== Activity ==
Return all entries precisely as they stand, without the images.
··· Excerpted data ···
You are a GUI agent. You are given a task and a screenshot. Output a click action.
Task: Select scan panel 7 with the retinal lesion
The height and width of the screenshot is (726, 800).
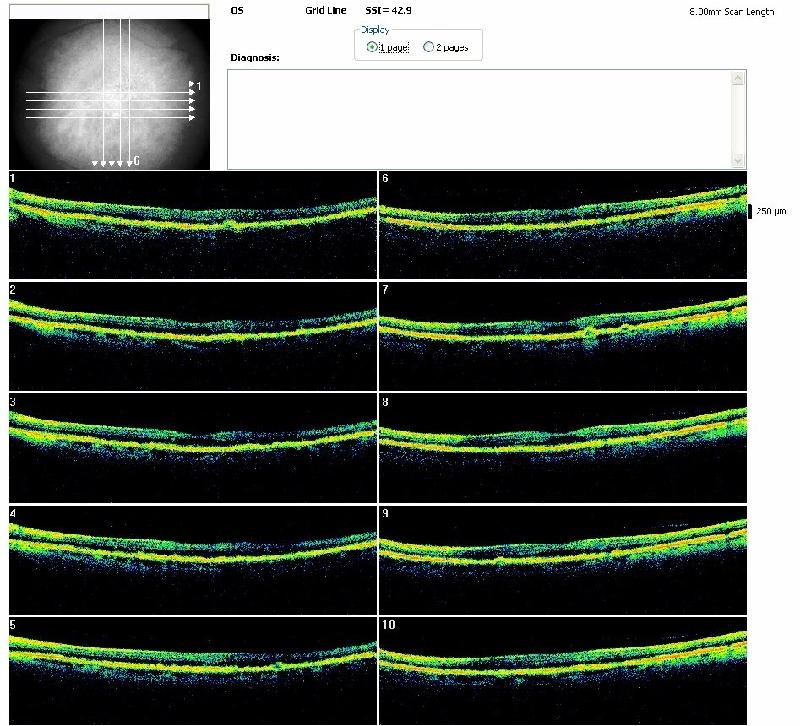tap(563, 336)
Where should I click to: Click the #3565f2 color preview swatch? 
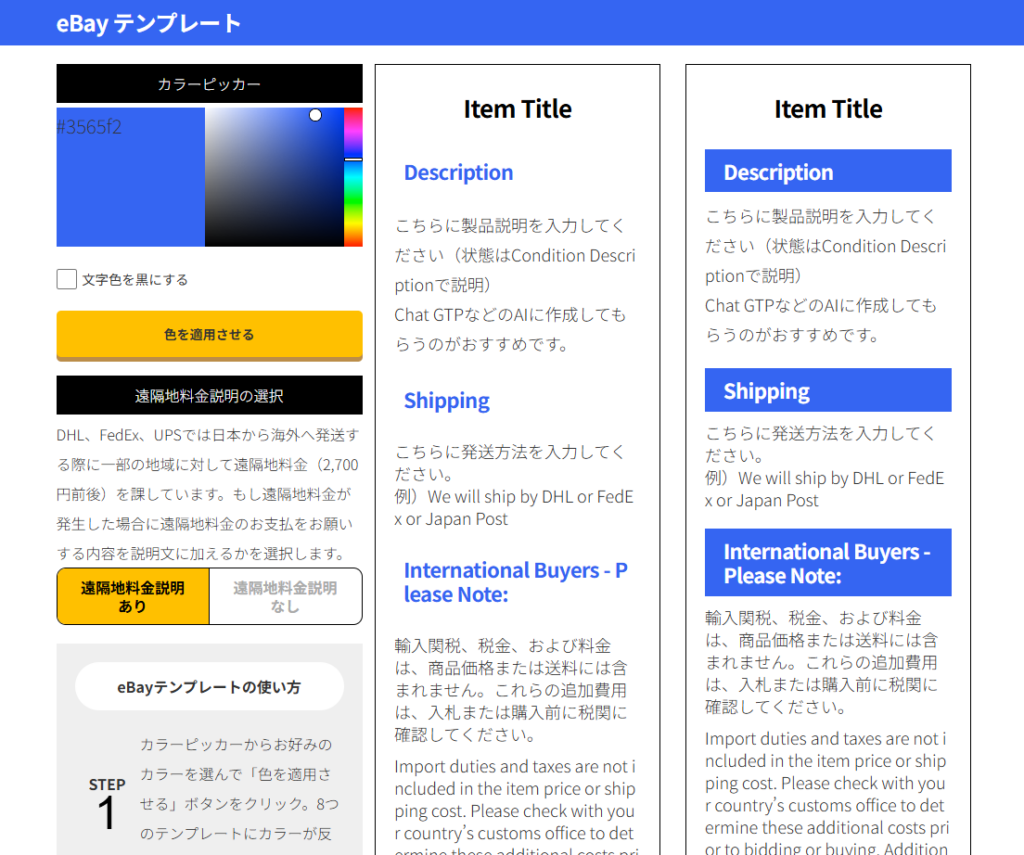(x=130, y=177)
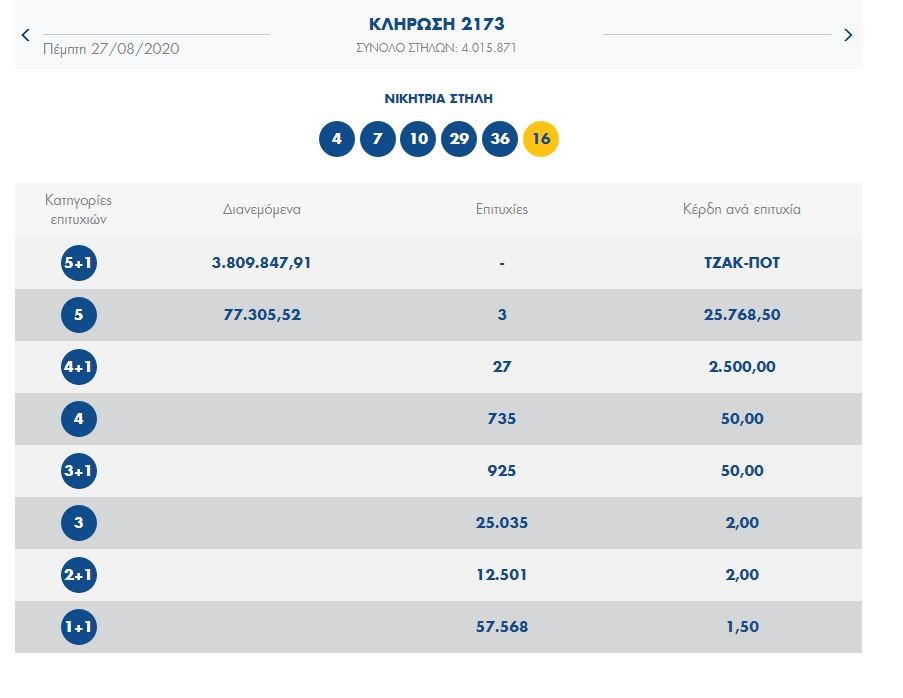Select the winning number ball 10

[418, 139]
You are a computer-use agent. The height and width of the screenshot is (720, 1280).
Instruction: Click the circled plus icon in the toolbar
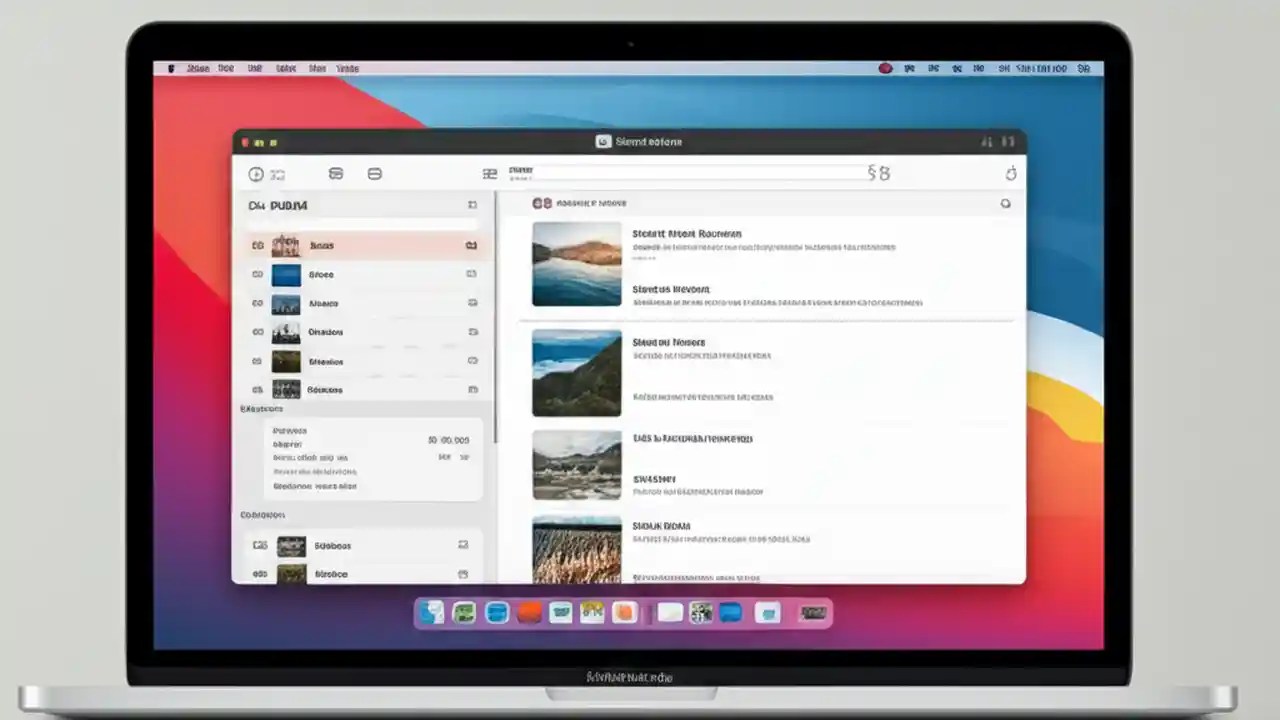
···
== Answer for the task ==
You are a GUI agent. You are given a task and a screenshot. Output a click action.
Task: Select scan panel 7 with the retinal lesion
The height and width of the screenshot is (726, 800).
tap(563, 336)
Where should I click to: Click the #3565f2 color preview swatch? 
(x=130, y=177)
Select the winning number ball 10

[418, 139]
You are a computer-use agent. The height and width of the screenshot is (720, 1280).
Instruction: Click the circled plus icon in the toolbar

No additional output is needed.